PROBLEM REQUIREMENTS:
From the entries below, please gather each line containing the string "screenshot".

THE INPUT:
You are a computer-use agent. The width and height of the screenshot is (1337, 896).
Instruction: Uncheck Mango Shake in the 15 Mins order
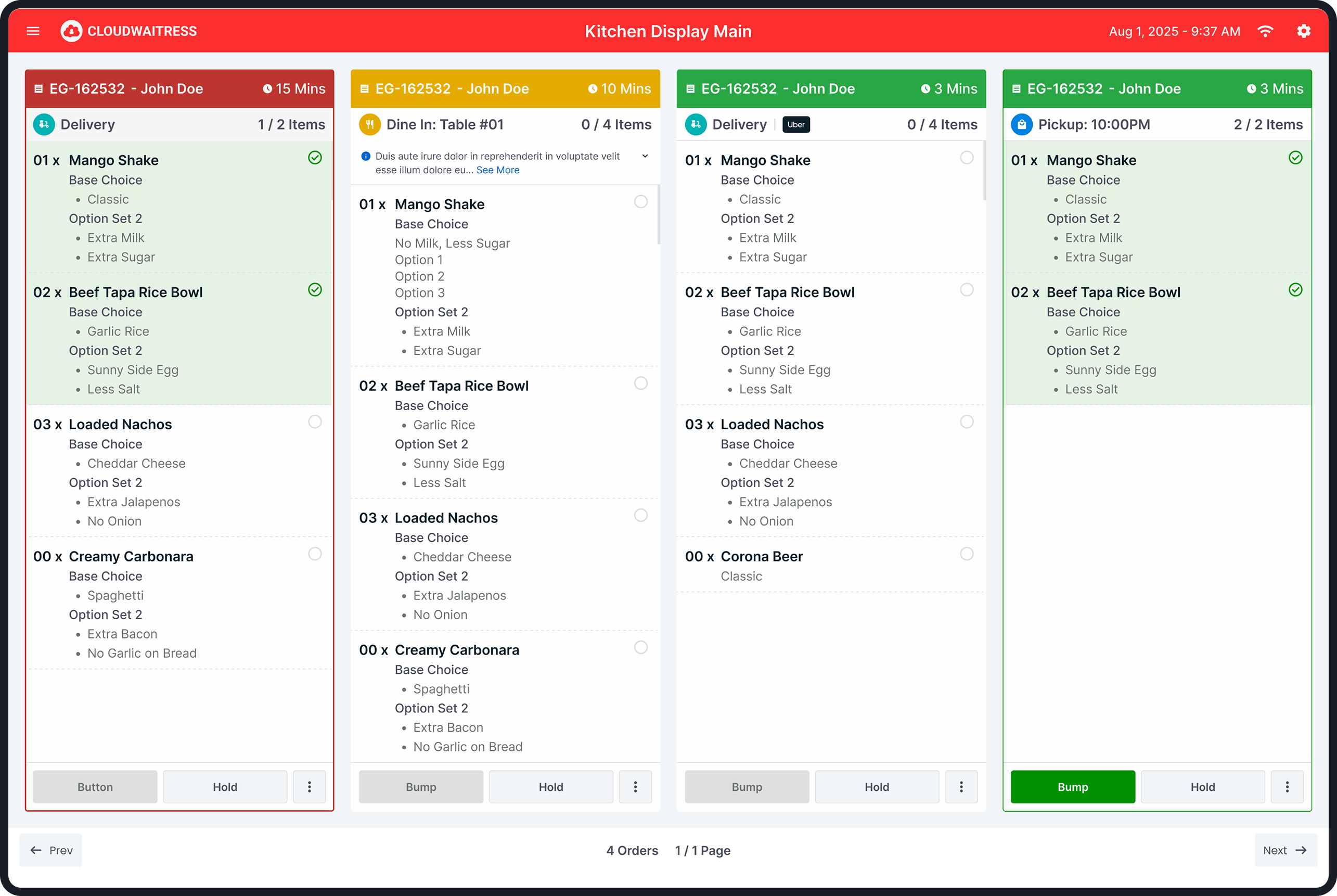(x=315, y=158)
* * *
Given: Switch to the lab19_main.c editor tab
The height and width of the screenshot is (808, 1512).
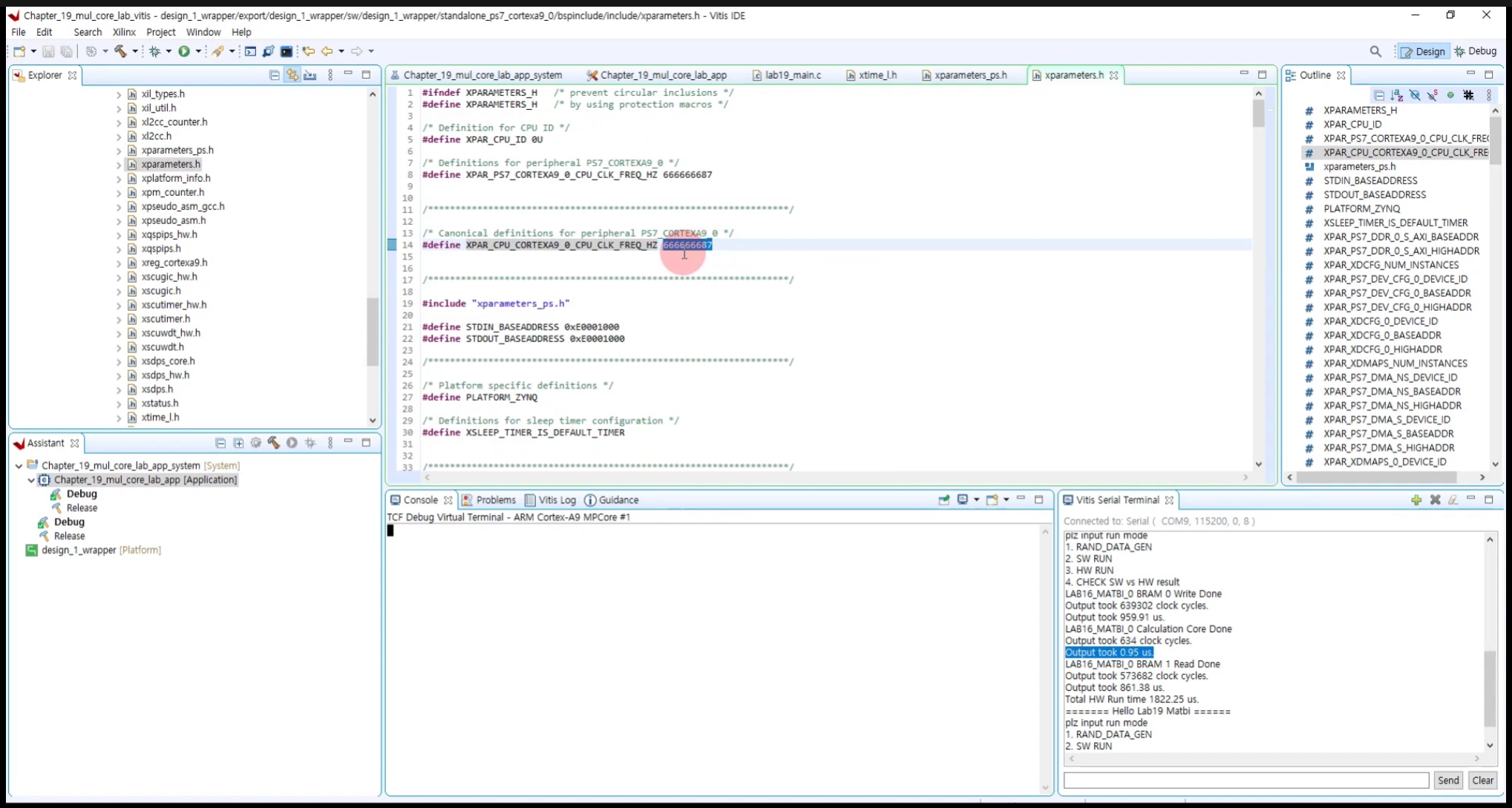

WRITTEN REPLY:
You are a computer-use agent. The width and height of the screenshot is (1337, 896).
The height and width of the screenshot is (808, 1512).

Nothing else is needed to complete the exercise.